Convert the lines between the one containing "on sidebar-item-label: Email." and the one containing "Looking at the image, I should click on (58, 252).", inclusive, into a numbered list, skipping blank lines and omitting the pictures.

Records for the task:
%%

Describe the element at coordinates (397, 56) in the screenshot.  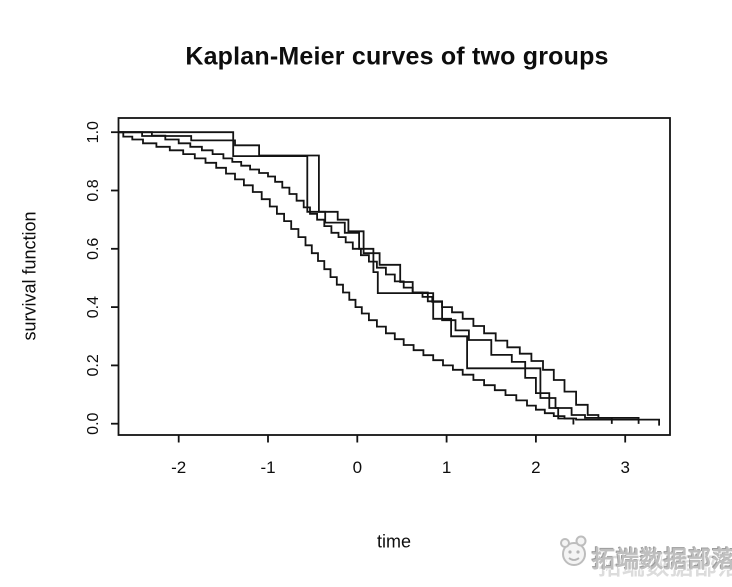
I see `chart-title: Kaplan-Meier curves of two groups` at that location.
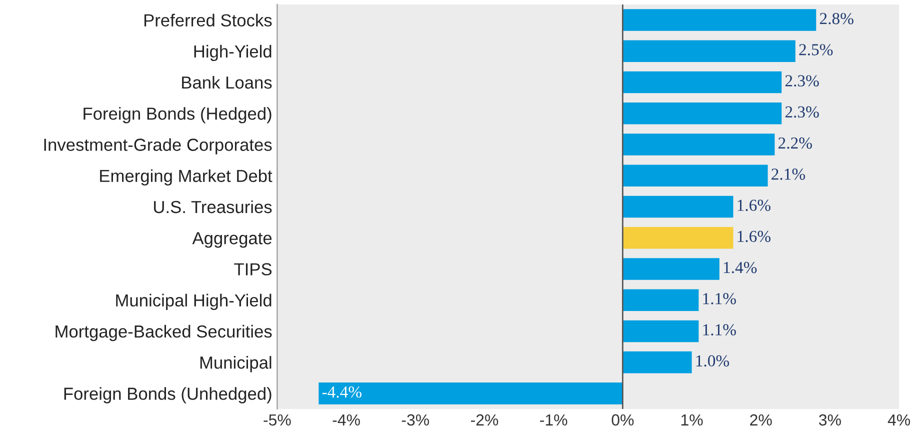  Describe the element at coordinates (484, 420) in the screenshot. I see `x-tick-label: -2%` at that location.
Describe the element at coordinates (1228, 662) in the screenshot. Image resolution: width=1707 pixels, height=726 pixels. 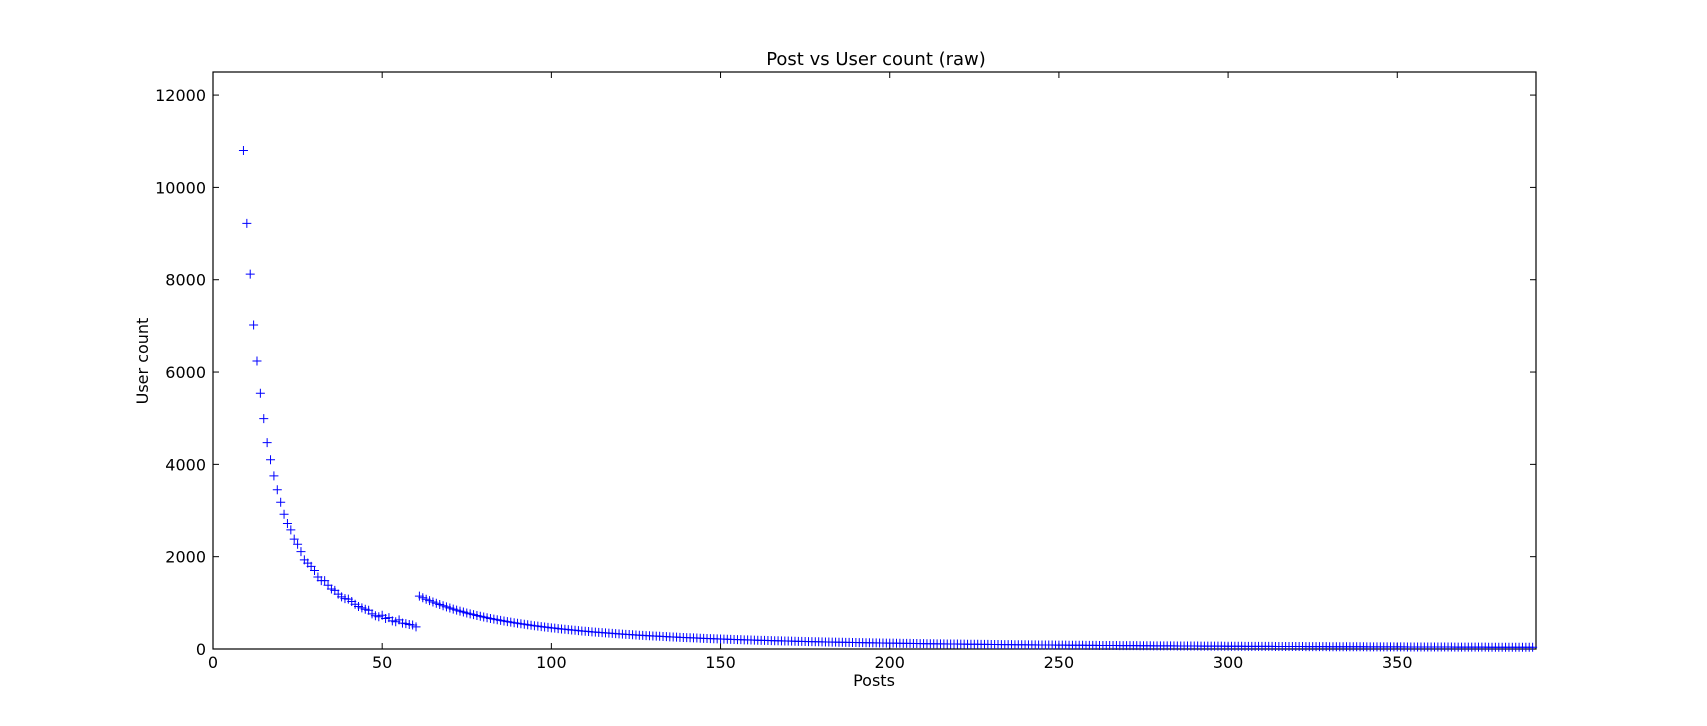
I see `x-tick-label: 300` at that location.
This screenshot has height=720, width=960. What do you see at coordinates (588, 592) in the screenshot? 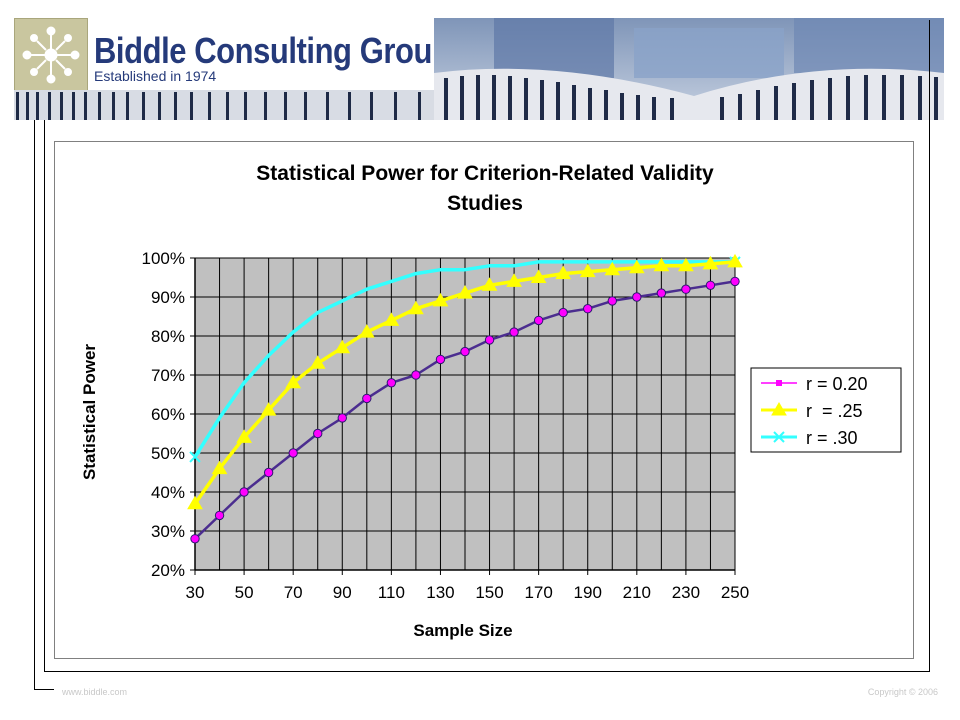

%%
%%

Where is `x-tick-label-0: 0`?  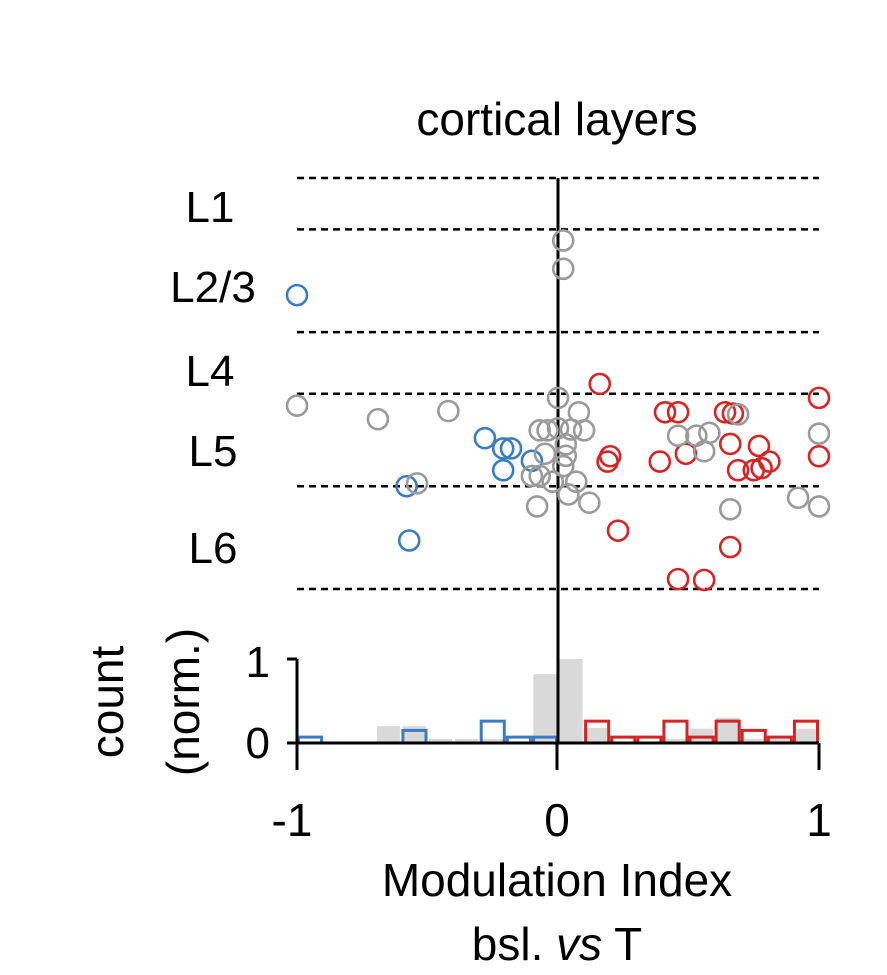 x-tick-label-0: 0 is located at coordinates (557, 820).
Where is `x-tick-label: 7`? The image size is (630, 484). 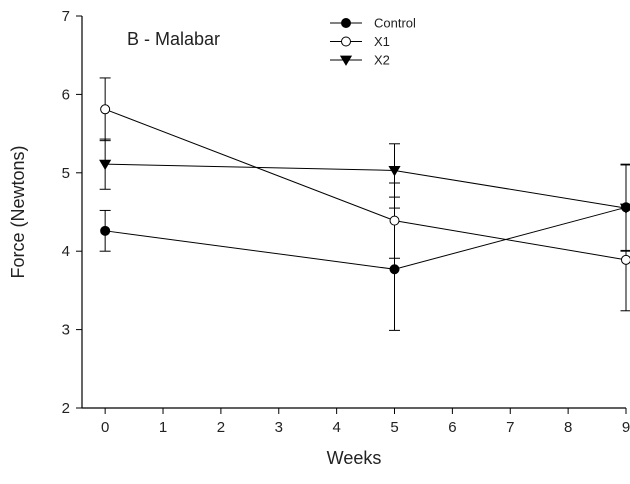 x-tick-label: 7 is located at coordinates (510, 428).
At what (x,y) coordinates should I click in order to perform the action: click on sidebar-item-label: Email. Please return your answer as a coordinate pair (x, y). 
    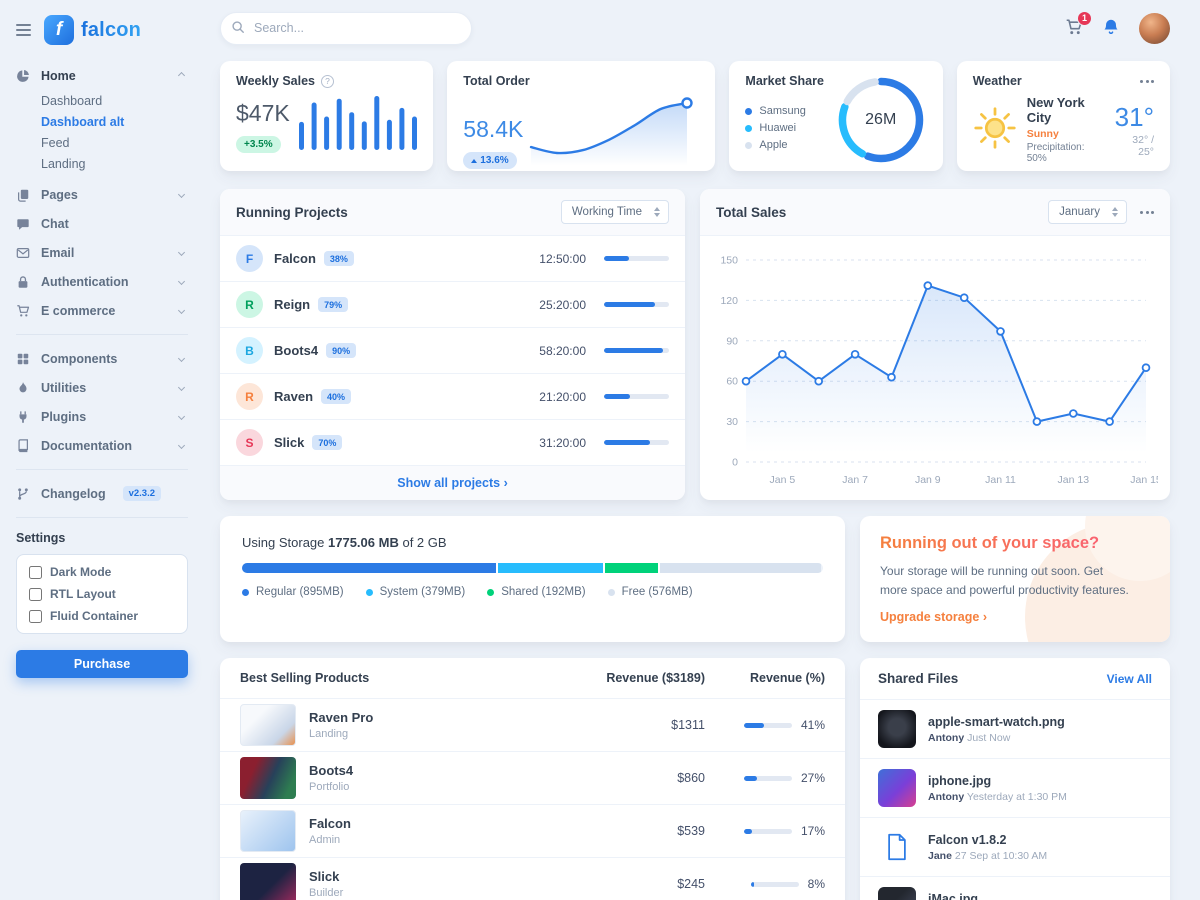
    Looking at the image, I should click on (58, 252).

%%
%%

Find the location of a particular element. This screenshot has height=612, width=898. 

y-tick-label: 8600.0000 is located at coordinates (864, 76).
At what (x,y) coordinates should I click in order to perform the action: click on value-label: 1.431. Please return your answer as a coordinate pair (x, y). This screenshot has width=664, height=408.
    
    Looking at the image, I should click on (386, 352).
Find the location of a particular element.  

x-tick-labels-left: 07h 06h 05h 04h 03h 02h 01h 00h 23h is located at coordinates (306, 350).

%%

Result of the exercise:
1. At what (x,y) coordinates should I click in order to perform the action: click on sidebar-item-label: Email. Please return your answer as a coordinate pair (x, y). 
2.     Looking at the image, I should click on (58, 252).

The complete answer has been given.